When W invaded Iraq in 2003, I realized that as long as I was buying gasoline for my car and natural gas for my stove and furnace, I was part of the problem. I started looking for the exit.

The following decades saw petroleum prices riding a roller coaster while electricity prices were nice and stable. The following chart shows the volatility difference between electricity (green) and gasoline (orange).

Electricity prices range from on par to considerably cheaper than gas. I dipped a toe into the electric car market with a Ford Fusion Hybrid. That experience led to leasing a 2013 Nissan Leaf. Besides being better cars, EV drivers pay $0.05/mile and gasoline drivers pay $0.12/mile. And that was before the current price spike. That hybrid was the last gas powered car I’ll ever own.
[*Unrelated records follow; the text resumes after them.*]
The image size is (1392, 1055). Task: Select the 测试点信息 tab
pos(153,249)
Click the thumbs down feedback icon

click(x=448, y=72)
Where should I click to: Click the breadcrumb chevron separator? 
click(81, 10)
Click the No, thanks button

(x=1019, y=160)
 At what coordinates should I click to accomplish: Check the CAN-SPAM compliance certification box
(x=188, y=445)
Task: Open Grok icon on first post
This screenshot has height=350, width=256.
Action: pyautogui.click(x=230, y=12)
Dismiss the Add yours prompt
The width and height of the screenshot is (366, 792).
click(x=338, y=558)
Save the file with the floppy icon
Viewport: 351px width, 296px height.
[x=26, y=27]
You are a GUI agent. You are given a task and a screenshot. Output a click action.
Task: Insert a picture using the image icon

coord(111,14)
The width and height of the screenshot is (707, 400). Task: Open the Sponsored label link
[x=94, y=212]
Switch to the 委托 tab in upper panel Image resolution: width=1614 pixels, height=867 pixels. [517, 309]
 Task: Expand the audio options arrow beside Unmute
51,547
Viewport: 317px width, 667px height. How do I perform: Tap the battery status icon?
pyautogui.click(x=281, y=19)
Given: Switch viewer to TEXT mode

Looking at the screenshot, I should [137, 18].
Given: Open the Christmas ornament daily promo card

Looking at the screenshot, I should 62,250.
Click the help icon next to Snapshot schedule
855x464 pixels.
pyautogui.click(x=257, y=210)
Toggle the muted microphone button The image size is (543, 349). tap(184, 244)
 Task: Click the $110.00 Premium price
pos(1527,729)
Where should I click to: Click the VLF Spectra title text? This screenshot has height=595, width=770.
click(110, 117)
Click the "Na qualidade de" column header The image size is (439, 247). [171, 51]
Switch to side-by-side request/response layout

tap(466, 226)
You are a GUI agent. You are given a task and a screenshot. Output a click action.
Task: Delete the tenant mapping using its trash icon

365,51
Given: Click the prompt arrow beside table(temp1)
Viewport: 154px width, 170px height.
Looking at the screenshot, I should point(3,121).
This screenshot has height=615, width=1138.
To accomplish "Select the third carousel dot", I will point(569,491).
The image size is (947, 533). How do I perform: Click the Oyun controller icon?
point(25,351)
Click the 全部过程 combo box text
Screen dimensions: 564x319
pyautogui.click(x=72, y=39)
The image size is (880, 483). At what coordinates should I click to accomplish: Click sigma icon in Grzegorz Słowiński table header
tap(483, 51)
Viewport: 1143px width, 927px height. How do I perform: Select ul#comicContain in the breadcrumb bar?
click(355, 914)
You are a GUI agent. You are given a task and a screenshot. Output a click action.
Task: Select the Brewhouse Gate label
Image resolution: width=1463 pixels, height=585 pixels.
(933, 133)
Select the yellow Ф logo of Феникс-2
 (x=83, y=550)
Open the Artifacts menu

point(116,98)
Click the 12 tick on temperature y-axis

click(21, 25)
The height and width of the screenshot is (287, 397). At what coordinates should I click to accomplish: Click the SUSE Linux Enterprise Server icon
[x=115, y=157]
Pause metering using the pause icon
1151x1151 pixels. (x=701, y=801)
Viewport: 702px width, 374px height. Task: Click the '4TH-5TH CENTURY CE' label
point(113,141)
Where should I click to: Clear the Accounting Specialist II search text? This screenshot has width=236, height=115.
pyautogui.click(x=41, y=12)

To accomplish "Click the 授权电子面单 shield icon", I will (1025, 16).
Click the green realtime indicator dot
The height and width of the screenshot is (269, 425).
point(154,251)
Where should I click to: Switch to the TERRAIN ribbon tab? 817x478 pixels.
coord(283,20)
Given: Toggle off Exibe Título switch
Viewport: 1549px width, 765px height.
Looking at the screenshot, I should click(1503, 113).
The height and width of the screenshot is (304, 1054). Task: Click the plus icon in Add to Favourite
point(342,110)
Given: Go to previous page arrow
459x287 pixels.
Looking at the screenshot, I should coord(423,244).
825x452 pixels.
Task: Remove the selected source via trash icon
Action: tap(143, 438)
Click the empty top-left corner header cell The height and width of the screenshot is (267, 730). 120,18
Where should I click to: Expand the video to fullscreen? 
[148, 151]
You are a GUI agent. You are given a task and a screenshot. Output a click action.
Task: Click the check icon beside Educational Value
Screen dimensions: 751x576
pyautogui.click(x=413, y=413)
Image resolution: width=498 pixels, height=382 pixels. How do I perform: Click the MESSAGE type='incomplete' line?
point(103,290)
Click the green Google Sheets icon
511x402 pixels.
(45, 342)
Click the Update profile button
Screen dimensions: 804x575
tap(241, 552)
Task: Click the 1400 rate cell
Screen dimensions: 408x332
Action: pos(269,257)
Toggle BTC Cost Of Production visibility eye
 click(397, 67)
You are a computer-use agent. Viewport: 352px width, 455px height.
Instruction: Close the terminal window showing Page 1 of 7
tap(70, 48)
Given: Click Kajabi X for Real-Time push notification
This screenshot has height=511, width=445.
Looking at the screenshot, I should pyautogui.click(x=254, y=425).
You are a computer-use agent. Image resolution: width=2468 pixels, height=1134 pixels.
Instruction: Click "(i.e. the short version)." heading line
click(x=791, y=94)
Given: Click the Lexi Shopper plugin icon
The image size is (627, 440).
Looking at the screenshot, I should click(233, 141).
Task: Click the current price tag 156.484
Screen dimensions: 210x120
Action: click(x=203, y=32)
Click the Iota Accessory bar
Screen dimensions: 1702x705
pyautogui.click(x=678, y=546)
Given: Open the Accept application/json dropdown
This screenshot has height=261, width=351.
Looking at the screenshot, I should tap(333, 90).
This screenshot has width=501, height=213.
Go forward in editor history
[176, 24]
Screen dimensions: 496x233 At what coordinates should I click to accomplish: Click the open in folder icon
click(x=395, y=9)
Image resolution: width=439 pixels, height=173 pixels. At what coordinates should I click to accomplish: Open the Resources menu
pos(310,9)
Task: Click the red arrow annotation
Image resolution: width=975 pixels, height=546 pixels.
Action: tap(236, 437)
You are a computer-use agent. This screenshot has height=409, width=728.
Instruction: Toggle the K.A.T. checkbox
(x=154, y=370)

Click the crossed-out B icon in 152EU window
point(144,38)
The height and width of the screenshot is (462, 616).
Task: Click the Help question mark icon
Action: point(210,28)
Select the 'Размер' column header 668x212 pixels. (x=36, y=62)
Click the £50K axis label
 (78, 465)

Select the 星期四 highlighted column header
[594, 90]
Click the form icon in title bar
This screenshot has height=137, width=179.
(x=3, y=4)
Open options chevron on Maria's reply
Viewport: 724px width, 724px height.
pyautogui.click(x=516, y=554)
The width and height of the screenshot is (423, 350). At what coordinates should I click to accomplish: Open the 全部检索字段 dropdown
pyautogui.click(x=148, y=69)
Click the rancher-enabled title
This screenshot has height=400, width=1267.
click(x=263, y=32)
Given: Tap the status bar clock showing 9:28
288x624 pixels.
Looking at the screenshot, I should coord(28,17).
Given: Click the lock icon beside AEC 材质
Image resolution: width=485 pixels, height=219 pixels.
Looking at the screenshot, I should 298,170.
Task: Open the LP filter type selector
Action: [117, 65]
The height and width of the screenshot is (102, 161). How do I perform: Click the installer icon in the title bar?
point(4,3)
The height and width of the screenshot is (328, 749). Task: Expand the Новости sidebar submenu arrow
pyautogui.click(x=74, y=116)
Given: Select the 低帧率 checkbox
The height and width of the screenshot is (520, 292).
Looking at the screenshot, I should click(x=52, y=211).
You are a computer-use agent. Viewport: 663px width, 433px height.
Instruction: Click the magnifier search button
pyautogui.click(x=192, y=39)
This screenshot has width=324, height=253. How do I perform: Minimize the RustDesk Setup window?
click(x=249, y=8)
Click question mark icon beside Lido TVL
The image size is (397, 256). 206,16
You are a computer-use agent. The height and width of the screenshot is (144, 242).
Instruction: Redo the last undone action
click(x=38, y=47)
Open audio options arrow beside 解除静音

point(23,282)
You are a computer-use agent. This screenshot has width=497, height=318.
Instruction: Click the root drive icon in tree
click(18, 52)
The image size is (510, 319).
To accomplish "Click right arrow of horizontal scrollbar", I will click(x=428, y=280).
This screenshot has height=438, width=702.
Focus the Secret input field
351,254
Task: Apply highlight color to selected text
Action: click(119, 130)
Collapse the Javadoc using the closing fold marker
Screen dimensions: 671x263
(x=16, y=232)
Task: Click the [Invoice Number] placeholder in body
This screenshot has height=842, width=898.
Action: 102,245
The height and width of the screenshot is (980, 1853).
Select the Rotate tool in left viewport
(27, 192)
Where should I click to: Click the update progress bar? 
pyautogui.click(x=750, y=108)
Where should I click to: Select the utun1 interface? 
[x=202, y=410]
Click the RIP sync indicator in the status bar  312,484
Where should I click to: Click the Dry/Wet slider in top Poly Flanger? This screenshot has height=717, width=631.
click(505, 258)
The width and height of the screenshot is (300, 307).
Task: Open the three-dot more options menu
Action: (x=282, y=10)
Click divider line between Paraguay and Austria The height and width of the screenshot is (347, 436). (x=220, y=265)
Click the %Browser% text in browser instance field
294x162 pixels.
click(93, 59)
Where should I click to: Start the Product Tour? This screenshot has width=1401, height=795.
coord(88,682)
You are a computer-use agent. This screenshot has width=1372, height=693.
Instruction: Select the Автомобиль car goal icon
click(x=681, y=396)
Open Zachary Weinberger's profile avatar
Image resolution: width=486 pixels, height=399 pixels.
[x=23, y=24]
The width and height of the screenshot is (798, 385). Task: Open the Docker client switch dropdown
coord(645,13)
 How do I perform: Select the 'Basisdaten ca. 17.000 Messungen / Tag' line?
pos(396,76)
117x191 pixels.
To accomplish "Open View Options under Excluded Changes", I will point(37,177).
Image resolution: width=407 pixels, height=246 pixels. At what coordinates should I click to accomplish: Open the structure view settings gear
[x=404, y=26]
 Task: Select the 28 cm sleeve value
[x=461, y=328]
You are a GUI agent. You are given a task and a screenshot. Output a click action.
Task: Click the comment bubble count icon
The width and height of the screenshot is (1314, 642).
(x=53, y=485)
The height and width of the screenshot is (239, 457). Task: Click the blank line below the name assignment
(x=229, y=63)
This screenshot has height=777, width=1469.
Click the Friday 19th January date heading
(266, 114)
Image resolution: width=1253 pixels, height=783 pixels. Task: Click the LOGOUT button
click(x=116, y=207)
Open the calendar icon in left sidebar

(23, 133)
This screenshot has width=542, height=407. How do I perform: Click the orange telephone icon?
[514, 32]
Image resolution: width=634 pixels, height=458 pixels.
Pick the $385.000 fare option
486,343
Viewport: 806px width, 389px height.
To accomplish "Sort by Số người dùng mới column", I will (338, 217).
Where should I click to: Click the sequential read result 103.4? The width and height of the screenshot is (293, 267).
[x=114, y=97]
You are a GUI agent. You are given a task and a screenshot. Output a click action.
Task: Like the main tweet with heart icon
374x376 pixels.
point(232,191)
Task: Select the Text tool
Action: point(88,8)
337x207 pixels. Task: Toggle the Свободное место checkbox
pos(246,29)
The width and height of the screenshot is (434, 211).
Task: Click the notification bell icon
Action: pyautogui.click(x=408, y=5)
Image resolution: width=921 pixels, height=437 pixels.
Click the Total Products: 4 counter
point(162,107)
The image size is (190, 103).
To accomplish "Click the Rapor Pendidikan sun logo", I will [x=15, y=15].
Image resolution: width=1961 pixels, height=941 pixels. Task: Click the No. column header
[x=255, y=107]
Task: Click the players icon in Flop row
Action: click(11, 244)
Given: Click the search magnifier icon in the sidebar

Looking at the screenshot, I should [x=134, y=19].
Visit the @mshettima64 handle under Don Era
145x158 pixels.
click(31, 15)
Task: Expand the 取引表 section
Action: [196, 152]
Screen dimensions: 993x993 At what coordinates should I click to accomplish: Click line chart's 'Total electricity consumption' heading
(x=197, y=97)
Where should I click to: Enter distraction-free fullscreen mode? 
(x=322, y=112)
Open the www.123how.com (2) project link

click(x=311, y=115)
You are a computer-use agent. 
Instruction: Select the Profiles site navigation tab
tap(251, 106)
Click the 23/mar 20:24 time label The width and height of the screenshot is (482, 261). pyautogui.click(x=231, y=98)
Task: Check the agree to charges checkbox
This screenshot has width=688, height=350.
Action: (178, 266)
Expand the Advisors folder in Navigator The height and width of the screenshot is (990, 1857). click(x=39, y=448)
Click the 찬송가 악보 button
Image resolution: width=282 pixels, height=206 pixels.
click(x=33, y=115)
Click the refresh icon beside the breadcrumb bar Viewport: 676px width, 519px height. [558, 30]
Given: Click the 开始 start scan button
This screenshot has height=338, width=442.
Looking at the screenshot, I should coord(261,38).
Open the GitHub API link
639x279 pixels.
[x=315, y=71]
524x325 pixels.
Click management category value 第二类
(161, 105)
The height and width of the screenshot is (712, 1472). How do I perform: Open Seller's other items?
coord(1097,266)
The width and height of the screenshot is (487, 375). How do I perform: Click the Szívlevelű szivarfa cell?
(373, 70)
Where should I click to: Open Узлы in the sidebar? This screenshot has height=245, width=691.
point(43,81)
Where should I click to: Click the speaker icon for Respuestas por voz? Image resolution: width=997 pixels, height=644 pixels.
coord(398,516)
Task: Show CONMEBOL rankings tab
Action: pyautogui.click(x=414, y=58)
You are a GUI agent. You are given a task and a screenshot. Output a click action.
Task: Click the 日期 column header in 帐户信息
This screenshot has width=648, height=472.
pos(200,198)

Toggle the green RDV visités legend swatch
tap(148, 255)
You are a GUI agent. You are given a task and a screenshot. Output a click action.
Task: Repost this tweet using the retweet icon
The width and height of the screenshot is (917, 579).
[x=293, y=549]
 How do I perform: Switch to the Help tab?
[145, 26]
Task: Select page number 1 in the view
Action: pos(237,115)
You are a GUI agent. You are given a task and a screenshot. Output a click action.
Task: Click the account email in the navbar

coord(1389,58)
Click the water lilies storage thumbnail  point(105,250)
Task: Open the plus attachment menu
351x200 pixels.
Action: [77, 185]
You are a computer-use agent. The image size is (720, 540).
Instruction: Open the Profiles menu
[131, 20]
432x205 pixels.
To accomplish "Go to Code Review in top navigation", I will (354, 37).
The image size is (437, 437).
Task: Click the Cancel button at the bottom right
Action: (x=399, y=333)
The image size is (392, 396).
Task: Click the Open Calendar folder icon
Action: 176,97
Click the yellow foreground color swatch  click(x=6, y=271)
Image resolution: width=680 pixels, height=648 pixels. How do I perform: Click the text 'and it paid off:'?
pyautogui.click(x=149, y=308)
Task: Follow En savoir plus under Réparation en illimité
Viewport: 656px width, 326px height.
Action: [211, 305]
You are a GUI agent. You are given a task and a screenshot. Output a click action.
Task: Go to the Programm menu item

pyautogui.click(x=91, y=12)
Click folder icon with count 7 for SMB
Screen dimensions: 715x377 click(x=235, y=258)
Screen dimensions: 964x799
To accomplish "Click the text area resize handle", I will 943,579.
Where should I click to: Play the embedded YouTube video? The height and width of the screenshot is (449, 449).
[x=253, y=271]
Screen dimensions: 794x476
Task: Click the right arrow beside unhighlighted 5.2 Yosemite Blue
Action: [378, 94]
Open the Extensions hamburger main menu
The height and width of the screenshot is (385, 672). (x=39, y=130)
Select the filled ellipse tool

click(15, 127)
Ref: Maybe you should have bought an electric car

Ryan’s Solar Install

In early November I flew to Dallas and helped my buddy Ryan install a solar array. Since he had a large low-slope metal roof on his garage, we decided that was the right place to put them. Ryan’s dad also helped and in two days, the three of us had hoisted three large stacks of panels up onto the roof, bolted them down, and wired them all together.

Then we pulled the feed wires onto the roof, hooked up the three strings and then spent a bunch of time futzing with the inverters, replacing optimizers, and updating the locations of panels whose optimizers had invalid serial numbers on them (pro tip, check them all on the ground beforehand). Then we hooked up his eGauge meter so he can monitor total production and consumption.

On day 3, the inspector showed up, checked a few things, asked some questions, and then approved the final inspection. Since then, Ryan’s solar array had been making me jealous. Between the much higher solar factor in Dallas and having more panels, his winter production is ~10x mine.